The thing is, I think the uniqueness of the Sedins' possession style papered over a lot of flaws the teams behind them had.
I mean, from 09-12 they had a strong supporting core.
But their breakout began in 05-06 as Nazzy and Bertuzzi were crumbling. Then 07 they had Luongo and a solid D and basically nothing else.
From then until 08 they had to try to turn Pyatt and Bernier into top liners.
They were often played with our shitty 3 D pairing in order to protect them from being exposed.
Then from 2012-2018 they really weren't given much to play with.

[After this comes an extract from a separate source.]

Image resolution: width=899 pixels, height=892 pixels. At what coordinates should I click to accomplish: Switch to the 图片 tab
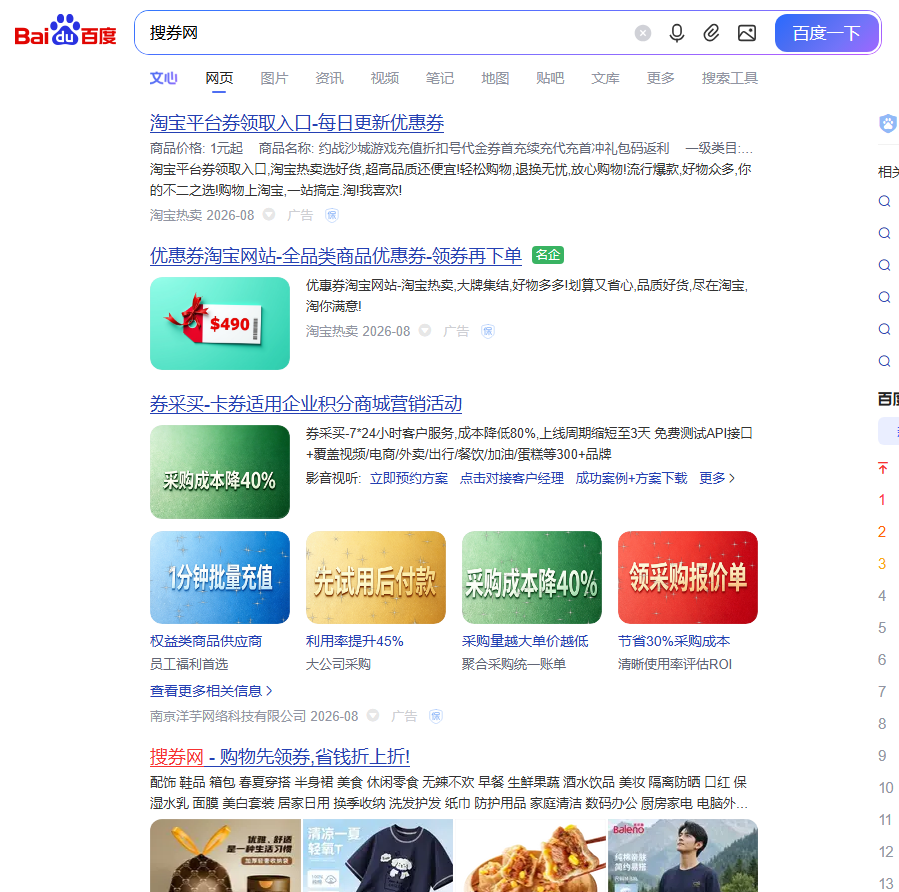[274, 78]
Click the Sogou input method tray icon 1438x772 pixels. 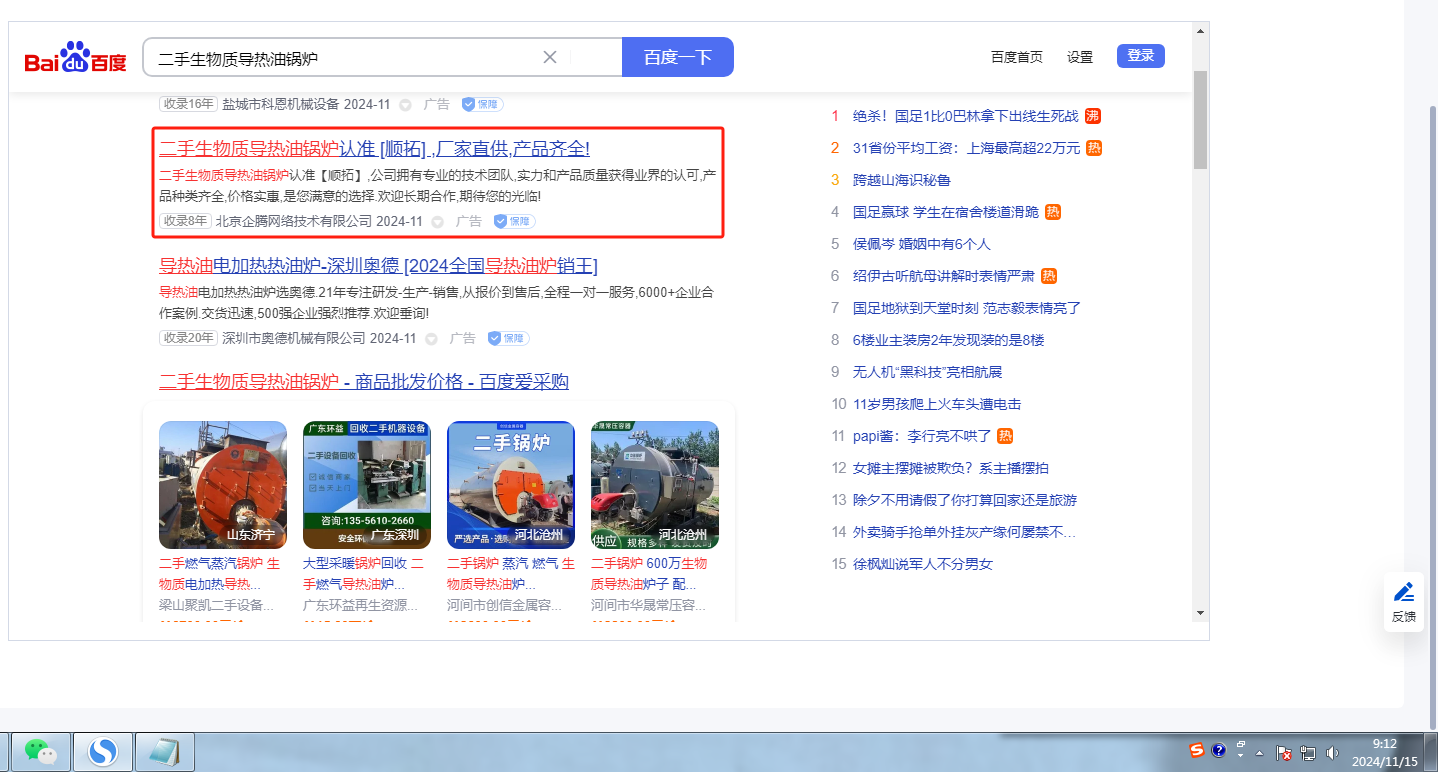pyautogui.click(x=1197, y=750)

I also think that Rick Nash doesn't deserve to be mentioned in the same paragraph let alone sentence.
And I would argue they are definitely top 200 NHL players. Not that you need to be exhaustive, but give me 5 or 10 players you think aren't in the top 100 but ARE in the top 200 who are better than the Sedins?
Even as you walk through each period of time, that's pretty decent support. I don't think the team actively held them back until their mid-30s and, even then, they were also slowing down themselves. Yes, it did take them a while to find a linemate in Burrows but there were still two of them on the same line, which is more than a lot of stars have. In the cap era, it is very rare to have three elite players on the same line. Crosby played with Kunitz/Dupuis throughout his prime, Malkin was saddled with even worse linemates (and won a Smythe playing with Fedetenko), Datysuk was attached at the hip with Abdelkader and Kane played more often with guys like Kruger, Bolland and Anisimov than Toews.

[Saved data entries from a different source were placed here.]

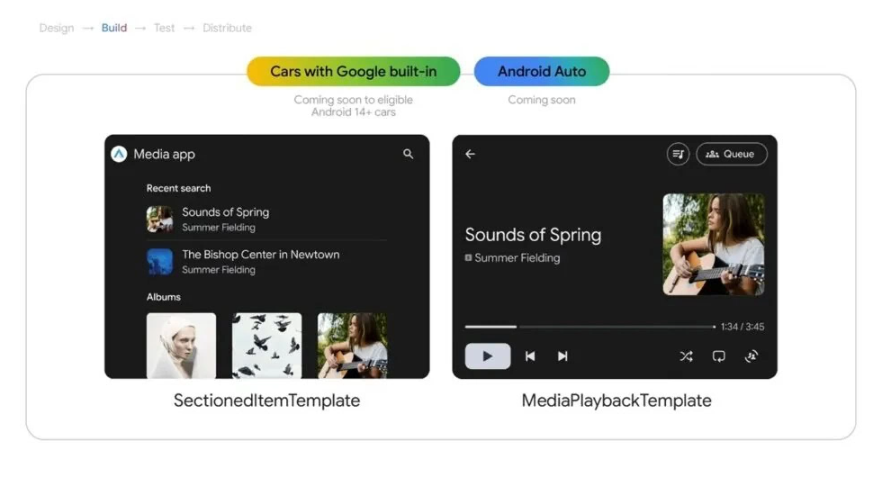Go back using the left arrow

pos(470,154)
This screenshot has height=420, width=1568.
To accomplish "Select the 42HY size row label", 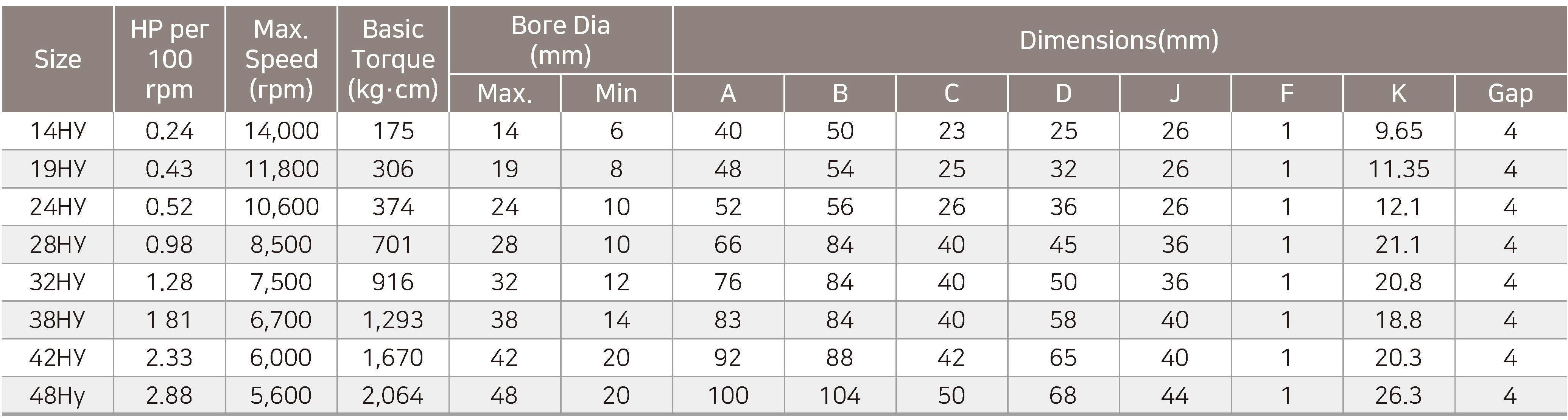I will click(57, 357).
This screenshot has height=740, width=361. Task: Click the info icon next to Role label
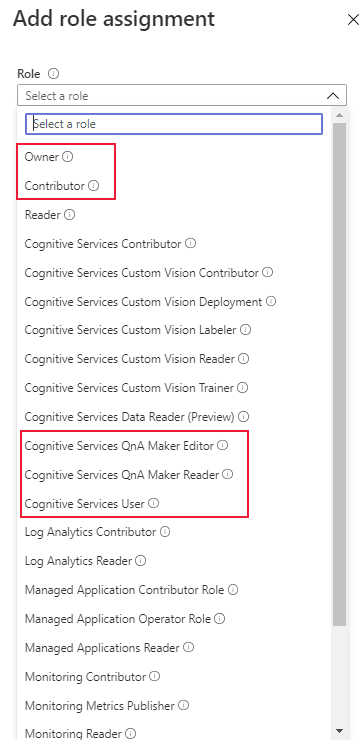pyautogui.click(x=54, y=74)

The Rick Nash comparison was just to bring up a player who was truly on an island with no support. Iginla is probably a better comparison. His best centers, pre-Crosby, were Craig Conroy and Langkow.

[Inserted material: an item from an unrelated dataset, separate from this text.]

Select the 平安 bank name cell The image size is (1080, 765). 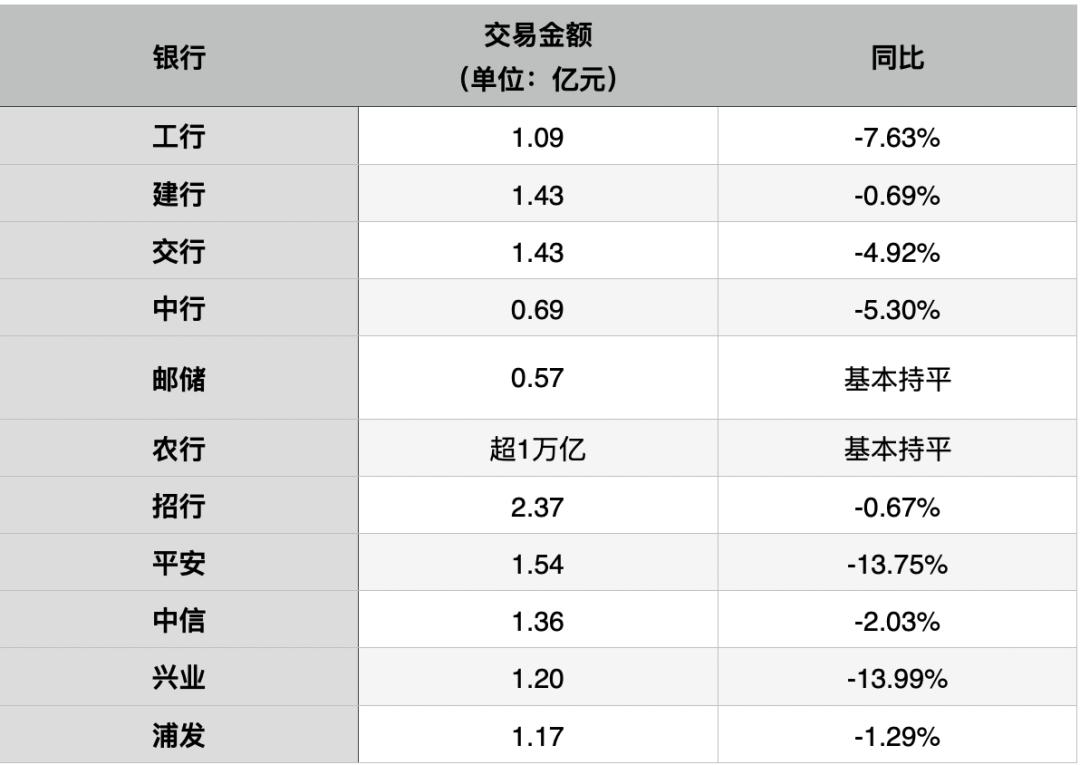(x=178, y=564)
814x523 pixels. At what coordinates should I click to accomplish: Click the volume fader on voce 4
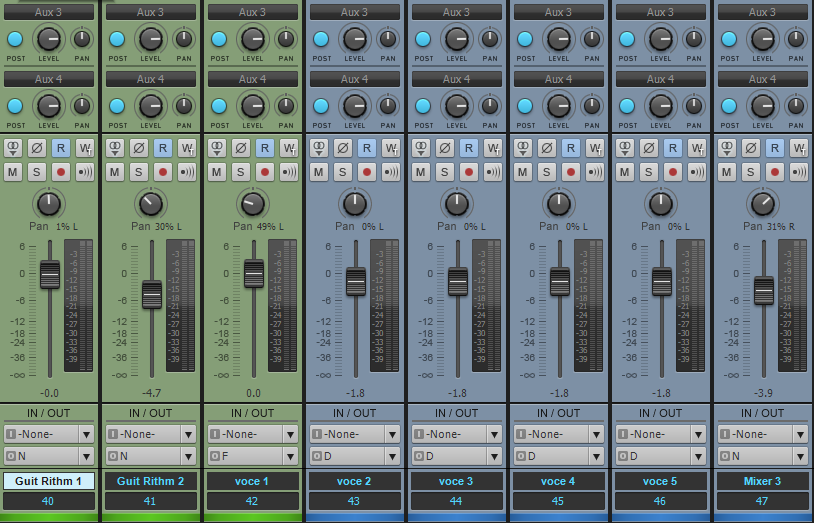(560, 281)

And Iginla is a player I'd bring up that qualifies as a guy likely outside the top 100 that's in the top 200 but better than the Sedins. Off the top of my head, it would be guys like Kopitar, Karlsson, Stastny, Perreault, Kariya, Modano, Bucyk, Bure, Datsyuk, Leetch, Hawerchuk, Doughty, Zetterberg, Keon, Stamkos, Recchi, Savard, Bergeron, Sundin, Gilmour, Francis, Oates, St. Louis, etc. That said, I don't think the Sedins would be out of place in a top 200 but they're certainly not locks.
At the end of the day, as far as I'm concerned, they had a pretty decent environment for success. Was it optimal? No but only a few players get lucky enough to find themselves on a late-90s/00s Detroit or Habs dynasty. But they enjoyed a lot of winning in the regular season and came damn close to a Cup. You could do a hell of a lot worse (just ask a guy like Marcel Dionne) and most players really only get a few windows where their team is a contender. I also wouldn't have begrudged them if they went Cup-chasing in their later years but it would have been because the team was past it's best before date, not because the Canucks did them wrong.